== Task description ==
Report how many lines below contain the string "pixels", treating uppercase and lowercase as different. Give only the number.

== The data ==
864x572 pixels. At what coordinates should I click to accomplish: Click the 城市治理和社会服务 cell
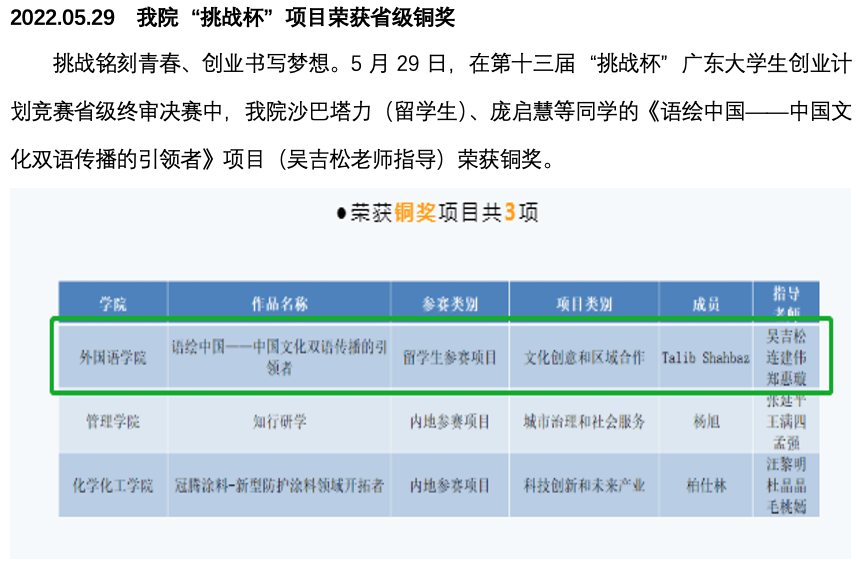584,422
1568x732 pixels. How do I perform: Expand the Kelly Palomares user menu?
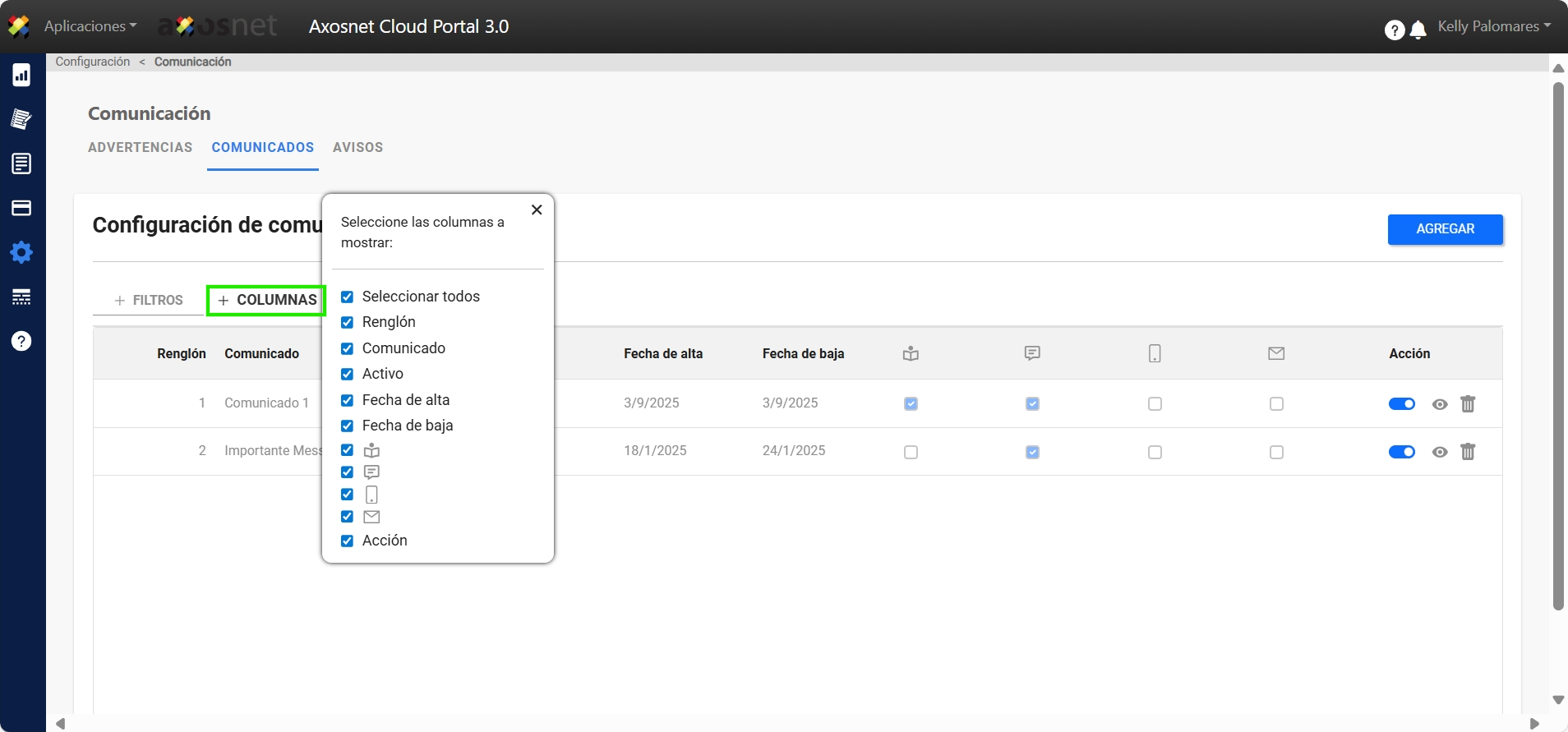[x=1493, y=26]
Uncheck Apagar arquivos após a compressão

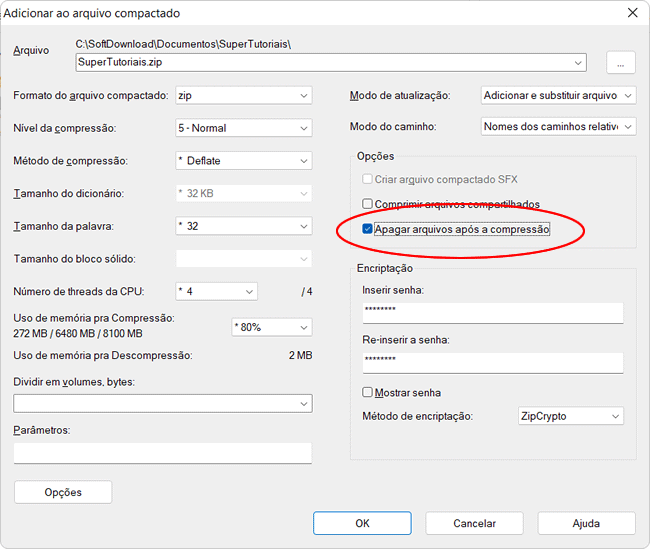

== Correct response ==
2